Business dean appointed to Chamber of Commerce

Pictured Above: Sridhar Sundaram sees synergies between the goals of the university and the goals of the St. Petersburg Area Chamber of Commerce.

Courtesy of Sridhar Sundaram


By Sophie Ojdanic

The Tiedemann-Cotton dean of the Kate Tiedemann School of Business and Finance has been named chair of the Board of Governors at the St. Petersburg Area Chamber of Commerce.

Sridhar Sundaram, who has been at USF St. Petersburg since 2016, will serve in a one-year term in the chamber post.

He said he looks forward to the opportunities being chair will bring to the board and to the university.

“I thought this would be important for us as a college and as a university to be very involved in,” Sundaram said.

Sundaram is the first chair of the chamber from outside the business community. He said his position at the university gives him a different perspective, although there are parallels between the university and the local business community.

As campus dean, “I run a business that has a $12  million dollar budget, and I have about 60 employees, and have about 1,300 customers with five or six different product lines because I have different majors and graduate programs,” Sundaram said. “So in many ways we function like a business.”

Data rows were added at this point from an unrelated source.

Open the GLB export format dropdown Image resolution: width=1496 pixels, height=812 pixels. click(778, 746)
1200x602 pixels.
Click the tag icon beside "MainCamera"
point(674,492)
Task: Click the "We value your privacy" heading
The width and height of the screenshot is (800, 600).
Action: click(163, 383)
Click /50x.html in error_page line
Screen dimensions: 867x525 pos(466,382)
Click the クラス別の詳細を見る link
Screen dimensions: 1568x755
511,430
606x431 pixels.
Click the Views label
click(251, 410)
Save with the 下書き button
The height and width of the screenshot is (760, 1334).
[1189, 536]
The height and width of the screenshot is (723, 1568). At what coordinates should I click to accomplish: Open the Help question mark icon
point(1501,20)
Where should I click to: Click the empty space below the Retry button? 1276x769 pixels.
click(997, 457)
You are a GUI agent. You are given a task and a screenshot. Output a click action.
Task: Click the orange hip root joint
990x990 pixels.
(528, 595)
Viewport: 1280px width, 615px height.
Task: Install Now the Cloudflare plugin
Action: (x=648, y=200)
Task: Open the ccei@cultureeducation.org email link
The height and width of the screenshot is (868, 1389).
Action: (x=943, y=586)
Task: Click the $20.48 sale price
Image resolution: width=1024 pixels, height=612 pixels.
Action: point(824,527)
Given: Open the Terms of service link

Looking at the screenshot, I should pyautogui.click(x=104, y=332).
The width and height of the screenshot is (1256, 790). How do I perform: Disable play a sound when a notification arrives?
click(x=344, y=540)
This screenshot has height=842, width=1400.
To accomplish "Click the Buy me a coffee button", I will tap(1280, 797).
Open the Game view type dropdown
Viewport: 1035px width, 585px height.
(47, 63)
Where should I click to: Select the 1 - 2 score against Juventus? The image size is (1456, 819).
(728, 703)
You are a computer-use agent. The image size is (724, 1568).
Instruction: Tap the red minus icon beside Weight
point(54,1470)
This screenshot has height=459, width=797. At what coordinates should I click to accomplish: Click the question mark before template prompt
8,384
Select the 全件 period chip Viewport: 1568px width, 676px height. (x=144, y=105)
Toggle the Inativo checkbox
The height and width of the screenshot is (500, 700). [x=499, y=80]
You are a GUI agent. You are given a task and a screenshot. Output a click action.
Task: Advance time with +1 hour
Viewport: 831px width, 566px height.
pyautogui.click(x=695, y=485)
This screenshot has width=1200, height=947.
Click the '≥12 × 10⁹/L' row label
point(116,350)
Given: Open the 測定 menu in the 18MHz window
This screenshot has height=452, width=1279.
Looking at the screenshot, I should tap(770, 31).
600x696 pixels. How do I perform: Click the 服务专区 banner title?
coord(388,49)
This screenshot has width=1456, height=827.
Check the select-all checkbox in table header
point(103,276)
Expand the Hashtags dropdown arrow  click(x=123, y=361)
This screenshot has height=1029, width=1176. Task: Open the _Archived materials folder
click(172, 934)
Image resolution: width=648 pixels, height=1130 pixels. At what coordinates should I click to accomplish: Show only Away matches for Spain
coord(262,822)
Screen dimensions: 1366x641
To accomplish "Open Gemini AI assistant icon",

In an interview with USF’s  marketing and communications staff, Sundaram said, “It speaks volumes to what the campus has done with the chamber and other partners over the years to be given these responsibilities. It is a recognition of the role education partners can play in the community.”

The chair’s role, according to Sundaram, is to be the face of the chamber as well as its community liaison.

He said the role includes working “in coordination with the (chamber president), in helping with advocacy for the membership and supporting community efforts, but also looking at the chamber as an internal organization (and saying), ‘How can we continue to grow and evolve?’ ”

Before his appointment to the role, Sundaram served as chair of the chamber’s “grow smarter” initiative in 2019. According to the chamber’s website, the initiative “is an economic development strategy with a focus on equity.”

He said he hopes his position will benefit both the chamber and the university.

“There’s this huge synergy between what (the university is) doing as a part of our academic entrepreneurship program, and what the community is trying to accomplish also,” Sundaram said.